Breakfast was wonderful…excellent coffee, with western or Asian choices of food…squid pickled (skipped second helping), brown rice drenched with peanut oil and tiny slender mushrooms. 

Later a walk in a neighboring chapel garden and a photo of pansies. I am wearing my yellow 'bumble bee' water proof jacket.                

 

My grand daughter, Holly's traveling whimsy chicken posed in a tree.

                                                                    


Shuttle to airport and check in on Viet Nam airlines….a 320 Airbus.  Service and food excellent; free wine in economy.  Amazing service; so unlike U.S. cattle cars.

  Already this trip is ‘freeing’ me from some frozen feelings, a thaw I suspect.  The world has moved on dramatically since 1969 but some of me has stayed locked in a time vault.  A new generation has grown up, and the American war is ancient history.  So be it, but so sad for those who died for so little.  Generations born since 1965 have no memory of how bitterly divided the nation was over the Vietnam War.

Handed a copy of the Viet Nam News upon boarding; all in English!  And read like a normal newspaper; lots of western news, mainly US foreign policies and economic reports.  This was our former enemy, turned capitalist?  Irony of ironies."

Flash back to late 1968, barracks mate Neil Norton at Ft.

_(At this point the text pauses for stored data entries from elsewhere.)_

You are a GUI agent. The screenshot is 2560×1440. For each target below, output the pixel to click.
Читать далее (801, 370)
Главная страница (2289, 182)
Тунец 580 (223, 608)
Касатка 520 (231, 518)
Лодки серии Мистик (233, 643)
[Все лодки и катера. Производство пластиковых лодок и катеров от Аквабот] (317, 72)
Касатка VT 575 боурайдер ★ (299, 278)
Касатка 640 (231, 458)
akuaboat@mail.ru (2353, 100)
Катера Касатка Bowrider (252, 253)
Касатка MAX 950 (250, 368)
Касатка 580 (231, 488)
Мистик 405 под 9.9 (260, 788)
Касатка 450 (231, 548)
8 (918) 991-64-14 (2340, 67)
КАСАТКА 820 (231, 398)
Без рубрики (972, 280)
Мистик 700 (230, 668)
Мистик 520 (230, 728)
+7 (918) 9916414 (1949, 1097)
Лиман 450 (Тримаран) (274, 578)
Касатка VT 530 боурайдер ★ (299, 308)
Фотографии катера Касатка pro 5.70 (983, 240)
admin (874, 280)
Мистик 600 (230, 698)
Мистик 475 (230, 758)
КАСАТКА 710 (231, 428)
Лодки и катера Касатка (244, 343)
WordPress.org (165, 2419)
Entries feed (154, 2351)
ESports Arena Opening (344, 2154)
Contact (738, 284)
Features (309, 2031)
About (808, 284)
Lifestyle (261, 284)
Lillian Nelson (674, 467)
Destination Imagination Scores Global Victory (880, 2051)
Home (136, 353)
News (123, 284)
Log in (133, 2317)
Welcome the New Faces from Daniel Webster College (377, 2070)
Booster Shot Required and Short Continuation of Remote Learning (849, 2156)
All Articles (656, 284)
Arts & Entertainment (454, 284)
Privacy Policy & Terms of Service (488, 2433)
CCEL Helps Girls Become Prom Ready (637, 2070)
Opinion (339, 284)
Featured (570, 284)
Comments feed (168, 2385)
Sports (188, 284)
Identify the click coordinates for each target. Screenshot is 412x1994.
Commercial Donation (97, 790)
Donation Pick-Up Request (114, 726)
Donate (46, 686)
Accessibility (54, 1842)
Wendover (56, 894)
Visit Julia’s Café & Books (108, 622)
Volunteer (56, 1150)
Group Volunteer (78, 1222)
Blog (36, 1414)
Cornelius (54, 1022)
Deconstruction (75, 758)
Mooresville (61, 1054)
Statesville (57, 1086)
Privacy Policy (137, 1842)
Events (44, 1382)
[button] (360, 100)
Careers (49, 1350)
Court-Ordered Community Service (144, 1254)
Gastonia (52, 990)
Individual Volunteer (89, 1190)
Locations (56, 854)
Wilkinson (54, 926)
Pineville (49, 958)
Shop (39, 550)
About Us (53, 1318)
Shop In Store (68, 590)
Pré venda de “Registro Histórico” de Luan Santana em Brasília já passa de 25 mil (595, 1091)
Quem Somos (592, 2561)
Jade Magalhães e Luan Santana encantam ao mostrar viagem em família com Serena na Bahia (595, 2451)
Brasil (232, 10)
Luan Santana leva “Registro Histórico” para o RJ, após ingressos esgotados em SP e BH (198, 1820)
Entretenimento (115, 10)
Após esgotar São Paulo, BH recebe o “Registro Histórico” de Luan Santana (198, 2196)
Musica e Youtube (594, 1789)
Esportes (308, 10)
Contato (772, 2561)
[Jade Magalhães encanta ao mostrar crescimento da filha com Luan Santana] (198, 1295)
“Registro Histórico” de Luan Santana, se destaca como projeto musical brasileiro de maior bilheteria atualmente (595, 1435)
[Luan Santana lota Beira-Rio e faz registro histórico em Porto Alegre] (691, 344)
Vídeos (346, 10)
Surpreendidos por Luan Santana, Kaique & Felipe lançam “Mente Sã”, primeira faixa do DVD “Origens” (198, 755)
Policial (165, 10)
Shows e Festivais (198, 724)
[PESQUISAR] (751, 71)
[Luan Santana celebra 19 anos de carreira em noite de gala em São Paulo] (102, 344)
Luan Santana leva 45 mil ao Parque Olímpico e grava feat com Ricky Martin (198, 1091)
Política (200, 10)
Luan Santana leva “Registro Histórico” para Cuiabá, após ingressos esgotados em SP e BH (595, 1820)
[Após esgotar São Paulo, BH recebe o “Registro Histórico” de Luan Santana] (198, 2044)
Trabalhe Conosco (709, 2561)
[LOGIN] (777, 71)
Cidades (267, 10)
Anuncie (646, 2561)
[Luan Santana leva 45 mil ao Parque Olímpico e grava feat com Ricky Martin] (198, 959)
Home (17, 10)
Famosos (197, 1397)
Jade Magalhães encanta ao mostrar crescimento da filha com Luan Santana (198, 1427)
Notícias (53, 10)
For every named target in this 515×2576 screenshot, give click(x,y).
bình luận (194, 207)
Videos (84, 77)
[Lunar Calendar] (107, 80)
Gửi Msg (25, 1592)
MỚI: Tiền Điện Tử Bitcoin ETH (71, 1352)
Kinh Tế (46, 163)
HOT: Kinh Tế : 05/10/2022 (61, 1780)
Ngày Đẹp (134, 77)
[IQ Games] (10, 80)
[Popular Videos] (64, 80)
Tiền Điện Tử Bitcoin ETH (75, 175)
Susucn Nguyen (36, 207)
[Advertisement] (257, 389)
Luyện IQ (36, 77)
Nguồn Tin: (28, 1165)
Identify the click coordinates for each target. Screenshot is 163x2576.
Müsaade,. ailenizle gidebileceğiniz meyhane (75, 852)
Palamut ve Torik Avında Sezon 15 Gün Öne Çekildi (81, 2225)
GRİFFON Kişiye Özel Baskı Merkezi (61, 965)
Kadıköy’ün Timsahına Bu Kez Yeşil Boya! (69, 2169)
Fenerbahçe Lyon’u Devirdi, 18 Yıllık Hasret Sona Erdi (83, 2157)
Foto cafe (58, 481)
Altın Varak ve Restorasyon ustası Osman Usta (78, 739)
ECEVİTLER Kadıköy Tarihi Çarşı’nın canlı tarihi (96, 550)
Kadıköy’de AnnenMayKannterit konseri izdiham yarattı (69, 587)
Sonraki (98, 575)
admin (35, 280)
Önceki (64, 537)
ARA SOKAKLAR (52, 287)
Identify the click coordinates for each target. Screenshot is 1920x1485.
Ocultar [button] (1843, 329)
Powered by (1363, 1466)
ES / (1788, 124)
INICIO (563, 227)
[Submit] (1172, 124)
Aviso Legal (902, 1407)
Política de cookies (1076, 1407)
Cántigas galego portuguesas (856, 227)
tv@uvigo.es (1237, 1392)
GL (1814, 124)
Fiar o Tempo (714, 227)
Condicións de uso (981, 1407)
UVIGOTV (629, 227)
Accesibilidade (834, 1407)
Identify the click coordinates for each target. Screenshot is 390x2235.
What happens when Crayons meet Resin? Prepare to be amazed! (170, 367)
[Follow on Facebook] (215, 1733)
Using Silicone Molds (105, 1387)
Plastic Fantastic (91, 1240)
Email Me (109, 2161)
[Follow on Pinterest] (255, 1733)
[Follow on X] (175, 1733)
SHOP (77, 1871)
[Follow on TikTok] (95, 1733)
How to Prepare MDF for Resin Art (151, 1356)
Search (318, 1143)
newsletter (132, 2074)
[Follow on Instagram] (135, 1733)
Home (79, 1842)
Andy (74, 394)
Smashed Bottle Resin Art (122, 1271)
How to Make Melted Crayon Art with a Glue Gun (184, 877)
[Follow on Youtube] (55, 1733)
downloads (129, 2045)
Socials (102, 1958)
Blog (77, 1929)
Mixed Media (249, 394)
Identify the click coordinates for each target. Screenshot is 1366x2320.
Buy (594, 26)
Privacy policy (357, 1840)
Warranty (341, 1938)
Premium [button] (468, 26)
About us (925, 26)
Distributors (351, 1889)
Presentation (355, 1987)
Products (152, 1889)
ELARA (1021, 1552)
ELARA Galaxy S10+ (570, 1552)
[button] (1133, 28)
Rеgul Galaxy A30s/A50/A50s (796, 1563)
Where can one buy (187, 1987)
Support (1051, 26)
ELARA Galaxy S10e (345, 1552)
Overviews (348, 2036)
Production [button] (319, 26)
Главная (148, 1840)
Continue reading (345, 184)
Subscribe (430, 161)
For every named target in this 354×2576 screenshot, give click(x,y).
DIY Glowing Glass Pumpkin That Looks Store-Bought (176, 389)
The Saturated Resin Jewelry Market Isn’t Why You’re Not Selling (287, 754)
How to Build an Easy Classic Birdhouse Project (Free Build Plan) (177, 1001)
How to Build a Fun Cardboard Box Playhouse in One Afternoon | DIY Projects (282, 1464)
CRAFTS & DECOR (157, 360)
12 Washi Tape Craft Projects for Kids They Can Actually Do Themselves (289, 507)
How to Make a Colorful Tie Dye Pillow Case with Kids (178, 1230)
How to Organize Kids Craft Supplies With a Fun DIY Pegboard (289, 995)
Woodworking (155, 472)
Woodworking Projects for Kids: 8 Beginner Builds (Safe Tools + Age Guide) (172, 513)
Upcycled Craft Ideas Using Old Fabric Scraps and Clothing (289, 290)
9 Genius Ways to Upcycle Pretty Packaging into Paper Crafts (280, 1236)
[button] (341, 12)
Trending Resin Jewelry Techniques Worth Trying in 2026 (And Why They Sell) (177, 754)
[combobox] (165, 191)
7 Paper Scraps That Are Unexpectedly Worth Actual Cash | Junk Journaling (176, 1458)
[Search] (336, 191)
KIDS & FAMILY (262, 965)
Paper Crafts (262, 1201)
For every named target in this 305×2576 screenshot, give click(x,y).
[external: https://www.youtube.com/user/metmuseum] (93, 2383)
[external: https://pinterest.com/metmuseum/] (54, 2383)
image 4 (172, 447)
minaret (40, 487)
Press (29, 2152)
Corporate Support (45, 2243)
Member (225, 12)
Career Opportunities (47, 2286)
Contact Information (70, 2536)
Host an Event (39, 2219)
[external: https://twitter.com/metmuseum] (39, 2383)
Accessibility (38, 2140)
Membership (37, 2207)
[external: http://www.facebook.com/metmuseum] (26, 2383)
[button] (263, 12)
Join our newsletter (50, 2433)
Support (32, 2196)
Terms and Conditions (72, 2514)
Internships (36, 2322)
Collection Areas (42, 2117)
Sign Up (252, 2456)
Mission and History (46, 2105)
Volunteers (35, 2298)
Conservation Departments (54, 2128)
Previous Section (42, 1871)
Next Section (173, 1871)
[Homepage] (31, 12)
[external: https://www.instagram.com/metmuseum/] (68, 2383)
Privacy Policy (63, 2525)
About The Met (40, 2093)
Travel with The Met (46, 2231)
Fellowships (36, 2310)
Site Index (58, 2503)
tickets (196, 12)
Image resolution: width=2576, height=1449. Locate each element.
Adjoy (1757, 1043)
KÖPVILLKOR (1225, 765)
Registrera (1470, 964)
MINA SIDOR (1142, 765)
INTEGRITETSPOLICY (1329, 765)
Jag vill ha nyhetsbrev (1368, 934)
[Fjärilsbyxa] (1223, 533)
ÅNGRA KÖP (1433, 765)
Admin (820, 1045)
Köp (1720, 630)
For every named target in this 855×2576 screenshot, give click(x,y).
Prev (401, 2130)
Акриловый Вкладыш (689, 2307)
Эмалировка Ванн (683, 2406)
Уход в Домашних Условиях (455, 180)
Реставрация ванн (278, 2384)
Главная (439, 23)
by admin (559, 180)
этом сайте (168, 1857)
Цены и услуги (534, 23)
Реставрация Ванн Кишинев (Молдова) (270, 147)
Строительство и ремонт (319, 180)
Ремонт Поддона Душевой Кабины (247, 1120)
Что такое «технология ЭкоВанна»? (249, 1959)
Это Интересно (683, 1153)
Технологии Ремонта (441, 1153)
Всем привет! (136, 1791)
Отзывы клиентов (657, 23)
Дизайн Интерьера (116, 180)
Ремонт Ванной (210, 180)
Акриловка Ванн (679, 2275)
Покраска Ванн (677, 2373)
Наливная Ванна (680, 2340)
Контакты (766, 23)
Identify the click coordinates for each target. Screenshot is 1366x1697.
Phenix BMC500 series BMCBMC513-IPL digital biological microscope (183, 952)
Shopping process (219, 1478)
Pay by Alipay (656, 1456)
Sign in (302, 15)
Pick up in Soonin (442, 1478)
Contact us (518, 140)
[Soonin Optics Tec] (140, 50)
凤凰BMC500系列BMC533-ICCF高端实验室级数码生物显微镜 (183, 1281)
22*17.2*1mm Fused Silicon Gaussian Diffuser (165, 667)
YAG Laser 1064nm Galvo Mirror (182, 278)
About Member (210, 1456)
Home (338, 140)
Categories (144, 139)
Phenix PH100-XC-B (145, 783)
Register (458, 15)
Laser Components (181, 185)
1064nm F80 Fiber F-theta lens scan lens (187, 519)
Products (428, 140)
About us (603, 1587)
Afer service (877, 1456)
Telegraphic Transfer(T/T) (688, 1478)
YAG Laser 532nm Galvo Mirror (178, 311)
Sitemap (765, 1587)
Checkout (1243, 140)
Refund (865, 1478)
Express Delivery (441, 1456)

Hamilton, New York where I was stationed after a month at Ft. Dix from November 1968 to late January 1969.


Below: the then U.S. Army Chaplain's school at Ft. Hamilton, New York where I trained as a chaplain's assistant, located near the then new Verrazano Bridge connecting Brooklyn to Staten Island.   As senior citizens, my wife and I have sailed under the Bridge on the Queen Mary 2, and I always gaze to the west viewing the fort and think of those days.





Left, Felix Greene's 1966 book, Vietnam in Photographs and Text  which I have had for almost half a century.  It was probably the first major publication to carry photographs of the effects of U.S. military action in Vietnam.  It was in March 1965, President Lyndon Johnson ordered Operation Rolling Thunder, the bombing of North Vietnam.  Later that spring the first Marines landed, and shortly there after the U.S. Army including my future division, the First Infantry.

Greene's work was the first to question and oppose the effort that would continue until 1973.  The photographs captured the early destructiveness and ugliness of the conflict and began to produce a narrative very different than the Administration  was conveying to the public.